江愿安同爹娘用完早膳,任凭知秋替她披了件格外厚重的斗篷,便与梁疏璟乘着马车离开了。

可大抵昨夜沐浴还是受凉了,她言语间总时不时穿插一两个喷嚏。

“染上风寒了?”

梁疏璟牵过她的手,难怪知秋要给她披这样一件斗篷出来,手简直冷的像寒冰一块。

“可能吧,我昨夜沐浴了。”

她的手实在是太冷了,连梁疏璟的手都显得没那么暖和。

“那到云间谷我命她们煎些药,忍着苦喝完,很快便能好了,阿姐从前也是这样,时不时便患风寒。

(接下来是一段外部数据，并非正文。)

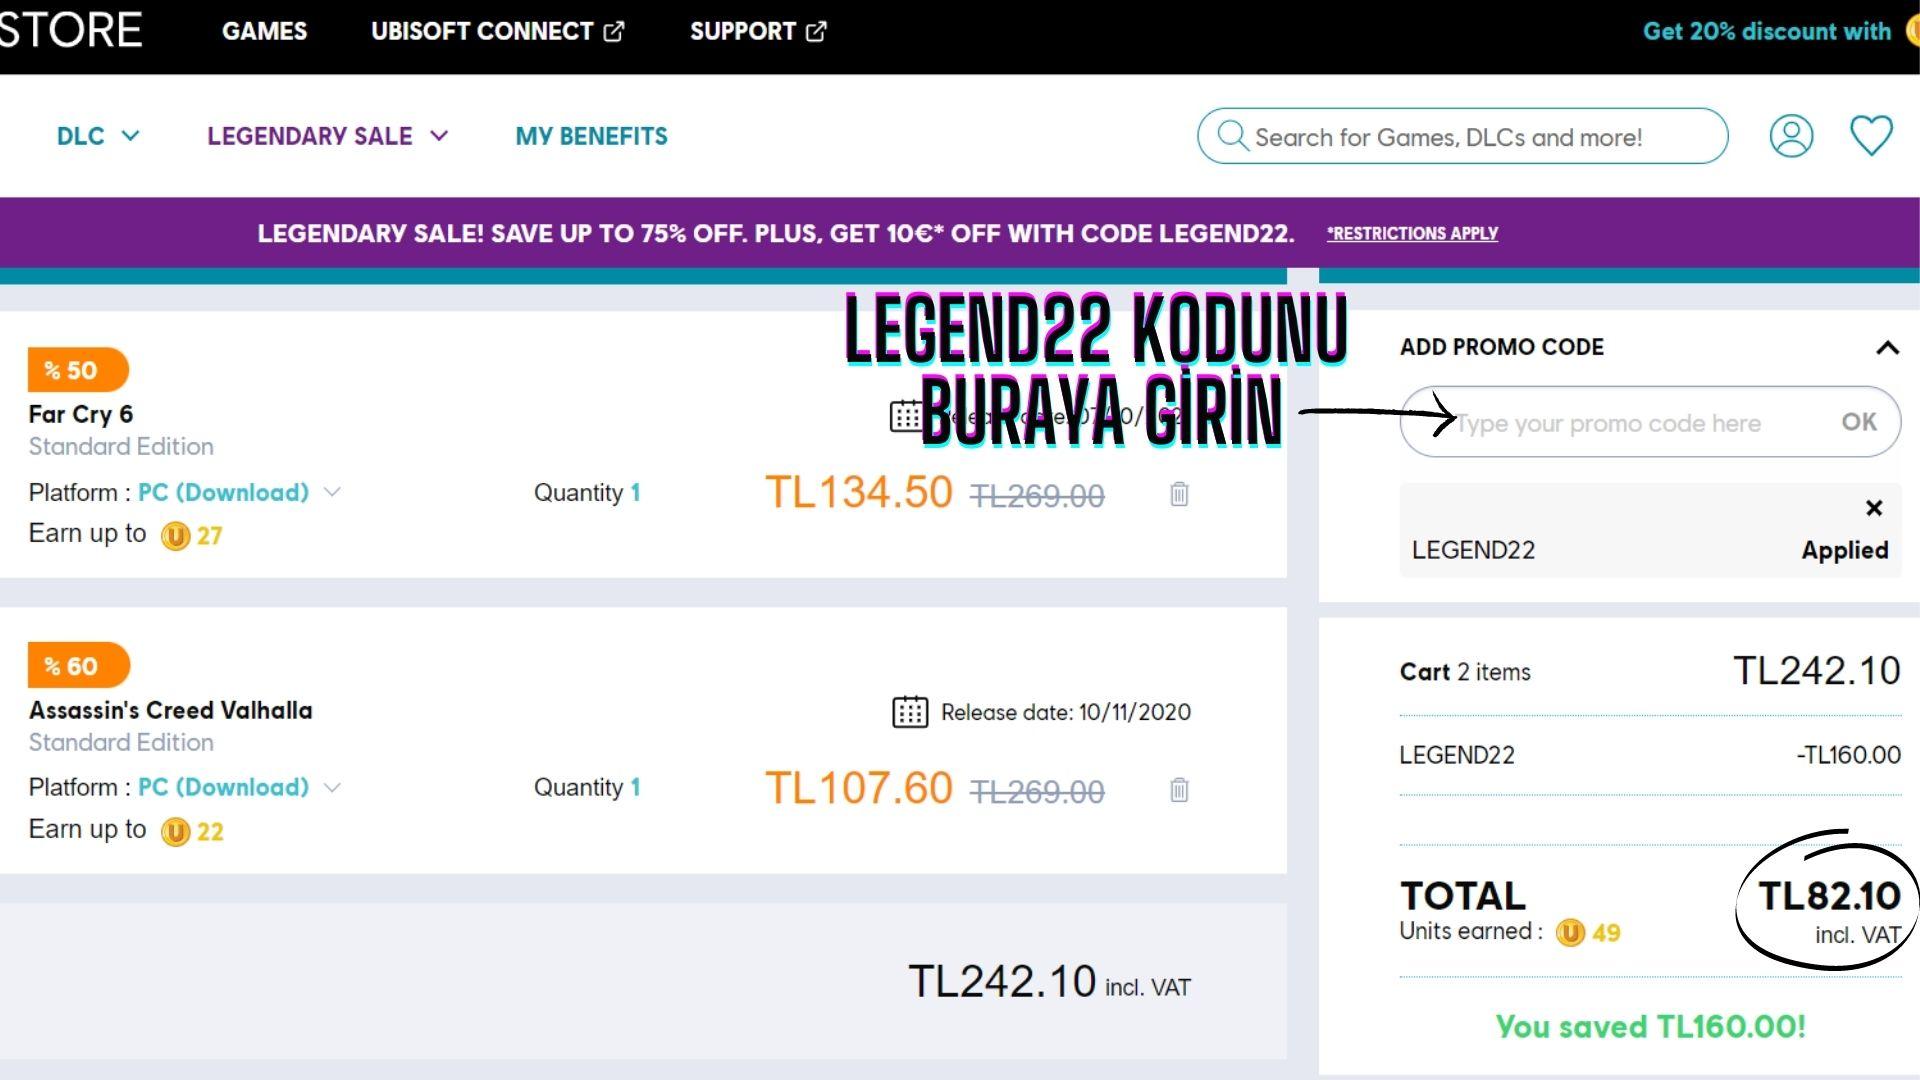Viewport: 1920px width, 1080px height.
Task: Open the wishlist heart icon
Action: 1870,136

”

梁疏璟两只手都将她呵护在掌心,总算是升起些许暖意。

“好。”

听梁疏璟这么说,她心中猜测或许梁疏月总要养在云间谷的原因怕不正是身子不好。

待马车驶至云间谷,周遭的温度也高了起来,不再像先前在京川那般寒气逼人。江愿安解下那件斗篷,心情尤为忐忑的跟着梁疏璟下了车。

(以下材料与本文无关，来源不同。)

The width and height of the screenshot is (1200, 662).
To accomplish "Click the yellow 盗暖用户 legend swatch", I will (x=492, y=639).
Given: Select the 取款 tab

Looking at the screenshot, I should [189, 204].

屋内的梁疏月听到此次的脚步似乎不止一人,坐在原处猜了半天,反应过来后莞尔一笑,问道:

“阿璟这次可是带了江姑娘来?”

“阿姐所言极是,看来与少卿倒是有缘。”

江愿安见到梁疏月双目前那条白纱,有些拘谨的牵紧梁疏璟的手。

“怎得还唤少卿?真是不懂规矩,愿安,快至阿姐身旁坐。”

“好,多谢长姐...”

她只得松开梁疏璟的手,小步跑至梁疏月邻座坐下。女子身上的中药气息极浓,一双玉手也白过常人,连肤下的青紫血管都足以看的一清二楚。

“茯苓,”

梁疏璟朝一旁唤道。

“奴婢在。”茯苓轻步上前,微微俯首。

“去命他们煎些小柴胡汤,冬日寒气重,阿姐与江姑娘身子受不住,怕不是又要遭风寒。”他吩咐道。

“是。”

茯苓点了点头,便俯身退下了,屋内一时便只余下他们三人。

“我听着江姑娘也像是染了风寒,不过我倒是无妨,近日来身子已经康健很多了。只是江姑娘手这样冷,再命他们多煎几副药汤,好好调理。”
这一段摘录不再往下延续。